DALLAS (CBSDFW.COM) - Like many college graduates, 24-year-old Dorothy Wright of Fort Worth left school with a history degree and no clue what to do with it. So, for her birthday, a friend sent her to the Johnson O'Connor Research Foundation in Dallas for aptitude testing. Wright had no idea that the seven-hour, $675 battery of tests and results sessions would eventually change the course of her entire career.

Results showed that the history major had a high aptitude for spacial and three-dimensional abilities. "I've always enjoyed working with my hands and being outside," explained Wright, "so it just seemed to lend itself to landscape architecture."

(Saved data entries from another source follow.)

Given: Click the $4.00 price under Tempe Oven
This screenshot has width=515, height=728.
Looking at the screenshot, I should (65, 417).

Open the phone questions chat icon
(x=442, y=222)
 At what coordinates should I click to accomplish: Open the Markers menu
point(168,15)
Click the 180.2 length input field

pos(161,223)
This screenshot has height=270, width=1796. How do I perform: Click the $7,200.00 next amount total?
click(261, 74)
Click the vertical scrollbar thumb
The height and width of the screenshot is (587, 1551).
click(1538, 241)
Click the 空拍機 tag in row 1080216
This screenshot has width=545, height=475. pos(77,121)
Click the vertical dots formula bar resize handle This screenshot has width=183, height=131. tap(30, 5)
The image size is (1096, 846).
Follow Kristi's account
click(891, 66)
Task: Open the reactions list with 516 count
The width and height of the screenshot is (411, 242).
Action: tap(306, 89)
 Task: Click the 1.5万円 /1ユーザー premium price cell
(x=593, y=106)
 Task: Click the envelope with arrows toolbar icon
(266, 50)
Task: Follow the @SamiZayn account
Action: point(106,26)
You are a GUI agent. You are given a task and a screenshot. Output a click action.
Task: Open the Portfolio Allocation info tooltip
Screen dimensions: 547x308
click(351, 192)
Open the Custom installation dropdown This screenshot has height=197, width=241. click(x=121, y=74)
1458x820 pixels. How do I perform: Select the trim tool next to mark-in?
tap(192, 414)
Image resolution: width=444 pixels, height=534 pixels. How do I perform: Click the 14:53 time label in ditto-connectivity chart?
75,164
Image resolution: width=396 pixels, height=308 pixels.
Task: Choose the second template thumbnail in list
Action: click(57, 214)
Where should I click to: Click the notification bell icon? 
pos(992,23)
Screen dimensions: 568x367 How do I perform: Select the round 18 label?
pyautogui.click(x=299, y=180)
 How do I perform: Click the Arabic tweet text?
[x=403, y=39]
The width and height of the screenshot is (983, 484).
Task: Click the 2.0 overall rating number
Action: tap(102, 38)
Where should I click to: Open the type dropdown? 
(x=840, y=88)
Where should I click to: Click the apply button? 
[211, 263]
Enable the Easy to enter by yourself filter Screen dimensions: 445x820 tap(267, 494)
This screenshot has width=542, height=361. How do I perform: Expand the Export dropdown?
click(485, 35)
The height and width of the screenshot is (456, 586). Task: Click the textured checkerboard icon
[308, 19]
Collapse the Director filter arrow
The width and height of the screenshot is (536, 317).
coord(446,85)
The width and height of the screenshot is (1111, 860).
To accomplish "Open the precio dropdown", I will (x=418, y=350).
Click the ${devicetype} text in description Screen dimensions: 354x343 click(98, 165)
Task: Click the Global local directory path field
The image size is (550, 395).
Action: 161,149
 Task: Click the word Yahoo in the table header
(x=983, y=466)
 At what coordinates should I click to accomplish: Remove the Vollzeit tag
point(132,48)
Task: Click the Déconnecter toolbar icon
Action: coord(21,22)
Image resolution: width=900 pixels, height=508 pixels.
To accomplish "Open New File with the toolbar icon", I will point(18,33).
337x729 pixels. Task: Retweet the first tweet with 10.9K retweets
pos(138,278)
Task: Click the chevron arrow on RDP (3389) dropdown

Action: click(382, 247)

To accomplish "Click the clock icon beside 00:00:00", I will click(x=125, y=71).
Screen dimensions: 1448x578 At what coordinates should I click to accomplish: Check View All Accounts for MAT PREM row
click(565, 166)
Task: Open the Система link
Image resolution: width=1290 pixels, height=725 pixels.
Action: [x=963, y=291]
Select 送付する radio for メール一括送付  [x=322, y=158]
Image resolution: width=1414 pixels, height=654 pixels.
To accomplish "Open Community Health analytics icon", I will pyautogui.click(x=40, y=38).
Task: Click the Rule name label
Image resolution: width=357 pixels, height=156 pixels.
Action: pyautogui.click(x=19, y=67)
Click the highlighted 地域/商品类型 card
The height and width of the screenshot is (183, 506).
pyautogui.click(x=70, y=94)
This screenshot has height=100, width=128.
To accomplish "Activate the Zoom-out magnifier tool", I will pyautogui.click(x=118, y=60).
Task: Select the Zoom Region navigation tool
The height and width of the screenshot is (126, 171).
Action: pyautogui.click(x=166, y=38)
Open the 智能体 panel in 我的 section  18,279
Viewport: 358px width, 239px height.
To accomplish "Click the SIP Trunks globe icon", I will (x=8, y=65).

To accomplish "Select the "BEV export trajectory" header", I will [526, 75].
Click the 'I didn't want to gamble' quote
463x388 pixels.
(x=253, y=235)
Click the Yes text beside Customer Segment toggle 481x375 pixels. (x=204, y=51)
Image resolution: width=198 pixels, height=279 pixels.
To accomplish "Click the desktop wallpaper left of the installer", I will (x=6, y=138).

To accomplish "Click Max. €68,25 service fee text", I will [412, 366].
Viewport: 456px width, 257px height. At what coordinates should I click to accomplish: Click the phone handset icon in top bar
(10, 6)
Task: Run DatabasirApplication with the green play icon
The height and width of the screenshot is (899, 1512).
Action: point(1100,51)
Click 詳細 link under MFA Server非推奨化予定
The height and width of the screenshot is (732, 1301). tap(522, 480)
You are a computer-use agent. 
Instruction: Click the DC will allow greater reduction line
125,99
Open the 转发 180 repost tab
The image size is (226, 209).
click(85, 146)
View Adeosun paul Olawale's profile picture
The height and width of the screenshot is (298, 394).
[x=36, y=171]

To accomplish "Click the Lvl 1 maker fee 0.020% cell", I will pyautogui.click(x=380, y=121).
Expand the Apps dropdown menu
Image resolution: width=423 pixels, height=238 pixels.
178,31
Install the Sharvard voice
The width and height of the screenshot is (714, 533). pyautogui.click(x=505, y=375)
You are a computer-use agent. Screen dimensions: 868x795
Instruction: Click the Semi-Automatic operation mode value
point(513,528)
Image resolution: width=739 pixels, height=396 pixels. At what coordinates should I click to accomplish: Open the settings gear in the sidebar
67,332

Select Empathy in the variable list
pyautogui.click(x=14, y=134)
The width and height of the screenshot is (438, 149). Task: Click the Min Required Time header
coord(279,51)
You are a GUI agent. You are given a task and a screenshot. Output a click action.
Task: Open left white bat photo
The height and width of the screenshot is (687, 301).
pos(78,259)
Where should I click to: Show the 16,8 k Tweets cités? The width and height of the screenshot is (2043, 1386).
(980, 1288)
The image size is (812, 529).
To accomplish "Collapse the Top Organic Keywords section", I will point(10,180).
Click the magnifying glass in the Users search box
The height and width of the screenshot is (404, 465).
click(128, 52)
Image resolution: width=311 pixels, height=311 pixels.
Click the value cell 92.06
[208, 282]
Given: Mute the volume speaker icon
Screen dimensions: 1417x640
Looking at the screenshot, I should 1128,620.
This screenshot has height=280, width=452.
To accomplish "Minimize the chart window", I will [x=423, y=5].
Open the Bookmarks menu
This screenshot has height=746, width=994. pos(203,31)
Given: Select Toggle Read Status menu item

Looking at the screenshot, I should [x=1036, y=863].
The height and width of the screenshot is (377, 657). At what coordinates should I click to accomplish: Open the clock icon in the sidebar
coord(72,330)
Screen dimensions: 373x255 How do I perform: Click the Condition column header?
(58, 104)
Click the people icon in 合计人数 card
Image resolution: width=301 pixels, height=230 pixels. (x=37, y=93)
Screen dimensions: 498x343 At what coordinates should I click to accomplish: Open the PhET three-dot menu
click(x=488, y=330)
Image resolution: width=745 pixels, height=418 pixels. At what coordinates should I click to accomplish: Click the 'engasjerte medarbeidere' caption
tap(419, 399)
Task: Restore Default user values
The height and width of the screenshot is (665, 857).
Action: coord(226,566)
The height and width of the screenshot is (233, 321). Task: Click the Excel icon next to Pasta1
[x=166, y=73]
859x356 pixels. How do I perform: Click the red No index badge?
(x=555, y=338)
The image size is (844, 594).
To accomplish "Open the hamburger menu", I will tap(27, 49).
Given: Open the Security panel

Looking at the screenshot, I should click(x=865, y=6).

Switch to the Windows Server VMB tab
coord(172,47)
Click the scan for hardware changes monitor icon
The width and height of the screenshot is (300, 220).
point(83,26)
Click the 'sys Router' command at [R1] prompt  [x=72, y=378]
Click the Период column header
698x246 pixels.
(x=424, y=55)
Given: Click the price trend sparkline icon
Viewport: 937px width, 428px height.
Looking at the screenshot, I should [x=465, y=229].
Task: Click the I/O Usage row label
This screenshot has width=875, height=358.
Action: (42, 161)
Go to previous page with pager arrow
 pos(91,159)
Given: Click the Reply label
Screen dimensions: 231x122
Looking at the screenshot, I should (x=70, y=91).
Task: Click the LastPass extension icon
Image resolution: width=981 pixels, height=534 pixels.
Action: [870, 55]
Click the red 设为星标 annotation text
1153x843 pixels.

Within months, Wright applied to two graduate schools. She was accepted to both. "Literally, a year later, I was sitting in orientation at UTA getting ready to start my Masters of Landscape Architecture."

For as long as he could remember, Max Young of Flower Mound wanted to be an orthopedic surgeon. His dad tested at the Johnson O'Connor center when he was Max's age. So, Young decided to give it a try. "Even before the test, I was saying to myself, 'I'm not going to change my major because of this,'" said Young.

But the results surprised them all -- suggesting that engineering, not medicine, was the career best-suited to Young's strengths. "My strengths were in math and in 3-D -- I guess seeing 3-D, like seeing shapes in your head and being able to put pieces together in your head without having to draw it out," Young continued. "They told me I could be a surgeon if I wanted to, I would just have to work harder at it, versus something with math. At the time, I didn't trust the test. I still kept in my mind, thinking that I'm not going to change my mind."

So, Young continued his doctor dream, taking biology and a lab class during his freshman year at LSU. But he also took calculus and physics, and soared. "I decided this isn't for me, and I'm going to go ahead and switch to engineering," Young said. "Now, I'm a petroleum engineering major."

Since 1922, the Johnson O'Connor center has helped about half a million people match their abilities with the right job. Tom Jensen, director of the Dallas branch, said that most people do not know themselves as well as they think they do, and that the results of the aptitude testing is remarkably consistent. "It's genetic, as natural as if you're blue-eyed or brown-eyed, or how tall you're gonna be," explained Jensen. "And it doesn't change over time. It's a very good starting point."

Jensen said that the exercises measure aptitudes such as foresight, dexterity and logic. "It's natural abilities," Jensen added. "That's all we're testing for. It's not interests, what you think you can do. Not what parents have told you you're good at."

However, both Young and Wright agree -- while aptitude testing opened their eyes to fields they may have never considered, hard work is always the key to success. "Something that comes easier for you will definitely make life easier," said Young. "You shouldn't do it if it doesn't make you happy. But if it makes you happy and it comes easy, it's a win-win situation."

And in Wright's case, aptitude testing has already paid off. After her first year of graduate school, UTA reviewed her scores and awarded her with a scholarship for the upcoming year.

So, what about that adage, 'Find something you love to do, then figure out a way to get paid for it?' Jensen provided an alternative explanation. "I'd say that's partially right. Find something you do well, that you love to do, and then see what happens," Jensen said. "And it just seems to work."